O juizado da Comarca de Natal, decidiu por absolver uma mulher que estava sendo acusada de ter praticado os crimes de lavagem de dinheiro, associação criminosa, falsificação de documento público e falsidade ideológica é absolvida, após investigações das Polícias Federal e Civil do Estado do Rio Grande do Norte, que desencadearam uma operação que resultou nas prisões de quatro pessoas.
No decorrer das investigações, teriam sido realizadas as quebras de sigilos e extrações de dados, fiscais, telemáticos, porém a defesa de uma mulher suspeita que havia sido presa, conseguiu a sua absolvição por insuficiências de provas, não ficando comprovada participação da mesma nos delitos investigados, sendo reconhecido o princípio do in dúbio pro reo.
A Redação do Portal Debate Paraíba, entrou em contato com a defesa da mulher e de um homem que estavam sendo acusados, Dr.
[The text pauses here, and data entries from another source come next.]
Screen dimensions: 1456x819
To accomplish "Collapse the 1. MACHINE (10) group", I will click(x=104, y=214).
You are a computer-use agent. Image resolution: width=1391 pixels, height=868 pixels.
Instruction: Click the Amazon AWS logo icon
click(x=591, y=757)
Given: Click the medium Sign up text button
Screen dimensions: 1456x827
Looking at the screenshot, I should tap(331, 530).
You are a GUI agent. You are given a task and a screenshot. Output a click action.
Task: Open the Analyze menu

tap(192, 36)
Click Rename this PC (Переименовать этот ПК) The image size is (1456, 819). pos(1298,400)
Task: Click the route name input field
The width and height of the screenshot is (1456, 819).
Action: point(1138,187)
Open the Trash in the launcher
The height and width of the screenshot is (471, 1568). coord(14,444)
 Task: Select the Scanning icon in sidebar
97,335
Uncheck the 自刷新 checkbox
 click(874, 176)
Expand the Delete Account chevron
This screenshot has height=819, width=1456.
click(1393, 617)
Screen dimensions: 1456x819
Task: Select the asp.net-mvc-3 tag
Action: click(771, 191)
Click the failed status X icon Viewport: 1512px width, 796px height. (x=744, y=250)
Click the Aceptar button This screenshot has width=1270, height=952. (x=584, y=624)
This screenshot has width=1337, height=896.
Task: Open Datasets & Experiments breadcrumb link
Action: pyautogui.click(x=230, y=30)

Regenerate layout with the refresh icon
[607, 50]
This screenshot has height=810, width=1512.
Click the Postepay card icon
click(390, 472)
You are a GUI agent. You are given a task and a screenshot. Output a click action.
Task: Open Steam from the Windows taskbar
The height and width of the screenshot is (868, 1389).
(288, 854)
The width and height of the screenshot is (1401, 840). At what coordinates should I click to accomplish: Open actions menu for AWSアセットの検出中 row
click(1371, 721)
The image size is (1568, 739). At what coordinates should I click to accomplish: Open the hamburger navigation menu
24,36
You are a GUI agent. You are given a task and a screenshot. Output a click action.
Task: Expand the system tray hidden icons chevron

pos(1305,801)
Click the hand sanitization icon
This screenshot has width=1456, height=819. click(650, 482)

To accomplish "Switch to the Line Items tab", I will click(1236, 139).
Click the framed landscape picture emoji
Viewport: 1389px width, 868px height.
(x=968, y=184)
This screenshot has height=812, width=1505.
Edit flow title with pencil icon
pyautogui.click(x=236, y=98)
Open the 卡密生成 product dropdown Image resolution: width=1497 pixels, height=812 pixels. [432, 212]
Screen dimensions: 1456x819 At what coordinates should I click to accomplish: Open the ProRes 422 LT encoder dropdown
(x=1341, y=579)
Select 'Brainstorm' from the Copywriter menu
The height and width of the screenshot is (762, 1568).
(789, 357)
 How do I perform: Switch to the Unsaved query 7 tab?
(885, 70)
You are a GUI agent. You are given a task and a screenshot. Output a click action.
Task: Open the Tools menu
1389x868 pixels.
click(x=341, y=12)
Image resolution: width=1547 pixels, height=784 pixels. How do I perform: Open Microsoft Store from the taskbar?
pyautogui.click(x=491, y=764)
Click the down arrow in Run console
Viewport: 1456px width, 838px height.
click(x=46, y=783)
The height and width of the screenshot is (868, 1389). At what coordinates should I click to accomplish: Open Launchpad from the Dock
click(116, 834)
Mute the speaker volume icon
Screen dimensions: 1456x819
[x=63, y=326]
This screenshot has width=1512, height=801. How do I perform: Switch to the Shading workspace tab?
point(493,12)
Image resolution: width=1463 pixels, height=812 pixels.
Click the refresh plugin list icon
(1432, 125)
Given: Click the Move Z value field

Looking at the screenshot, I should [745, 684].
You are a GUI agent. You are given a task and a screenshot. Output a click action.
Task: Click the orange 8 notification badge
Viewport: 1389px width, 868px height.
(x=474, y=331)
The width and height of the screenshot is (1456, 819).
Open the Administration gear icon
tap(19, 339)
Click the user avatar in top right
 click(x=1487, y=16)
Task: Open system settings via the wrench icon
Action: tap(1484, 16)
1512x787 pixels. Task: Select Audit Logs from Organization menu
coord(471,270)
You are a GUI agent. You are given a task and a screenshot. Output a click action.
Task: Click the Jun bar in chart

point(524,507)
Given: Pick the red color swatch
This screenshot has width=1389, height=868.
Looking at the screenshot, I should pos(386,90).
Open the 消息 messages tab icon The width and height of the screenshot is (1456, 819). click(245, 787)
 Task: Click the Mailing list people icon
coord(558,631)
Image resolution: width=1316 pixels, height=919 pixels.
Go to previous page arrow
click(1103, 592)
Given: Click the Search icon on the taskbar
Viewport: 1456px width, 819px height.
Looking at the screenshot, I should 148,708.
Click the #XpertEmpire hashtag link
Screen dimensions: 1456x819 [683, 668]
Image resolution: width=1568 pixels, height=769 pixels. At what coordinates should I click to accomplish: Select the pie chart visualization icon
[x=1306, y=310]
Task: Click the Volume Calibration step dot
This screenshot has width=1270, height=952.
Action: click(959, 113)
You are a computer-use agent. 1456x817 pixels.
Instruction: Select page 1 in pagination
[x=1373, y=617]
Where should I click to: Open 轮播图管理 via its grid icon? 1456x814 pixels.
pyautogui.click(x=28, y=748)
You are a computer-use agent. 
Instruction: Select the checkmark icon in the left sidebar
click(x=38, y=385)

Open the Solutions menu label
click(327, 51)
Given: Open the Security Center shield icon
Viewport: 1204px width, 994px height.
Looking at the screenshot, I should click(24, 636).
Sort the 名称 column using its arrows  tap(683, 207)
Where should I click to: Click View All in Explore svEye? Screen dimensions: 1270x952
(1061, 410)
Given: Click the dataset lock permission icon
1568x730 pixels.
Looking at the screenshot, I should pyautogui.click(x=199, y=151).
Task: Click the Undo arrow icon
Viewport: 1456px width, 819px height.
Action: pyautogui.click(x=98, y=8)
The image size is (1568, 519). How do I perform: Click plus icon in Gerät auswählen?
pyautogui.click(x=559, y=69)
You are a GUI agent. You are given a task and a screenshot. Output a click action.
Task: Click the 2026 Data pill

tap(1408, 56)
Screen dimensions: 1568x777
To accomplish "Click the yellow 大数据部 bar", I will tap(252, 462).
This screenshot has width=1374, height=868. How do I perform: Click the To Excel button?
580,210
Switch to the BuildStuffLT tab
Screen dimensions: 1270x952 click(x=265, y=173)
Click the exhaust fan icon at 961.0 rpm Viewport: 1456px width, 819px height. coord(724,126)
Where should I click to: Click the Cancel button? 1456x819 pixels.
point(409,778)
Moises Figueiredo, que fez as seguintes afirmações: "A minha cliente já estava em prisão domiciliar, visto que os requisitos autorizadores da medida cautelar extrema (prisão preventiva), nunca estiveram presentes, o que foi verificado em audiência de custódia. Em relação ao mérito, a cliente é empresária há cerca de 25 anos. Foi junto aos autos do processo, relatório de quebras de sigilos e nada de anormal foi localizado, visto que a cliente tem movimentações bancarias/fiscais, em virtude de sua empresa."
Dr. Moises ainda concluiu, "O montante movimentado pela mesma em suas contas é compatível com seu patrimônio, o que não confunde com seu companheiro, que em momento anterior também foi preso. Vale lembrar que a mesma foi absolvida com base no princípio do in dúbio pro reo, nos termos do art. 386 VII, há interesse recursal para que o tribunal reforme a sentença aplicando o art. 386 inciso IV, razão pela qual esta provado que o réu não concorreu para infração.”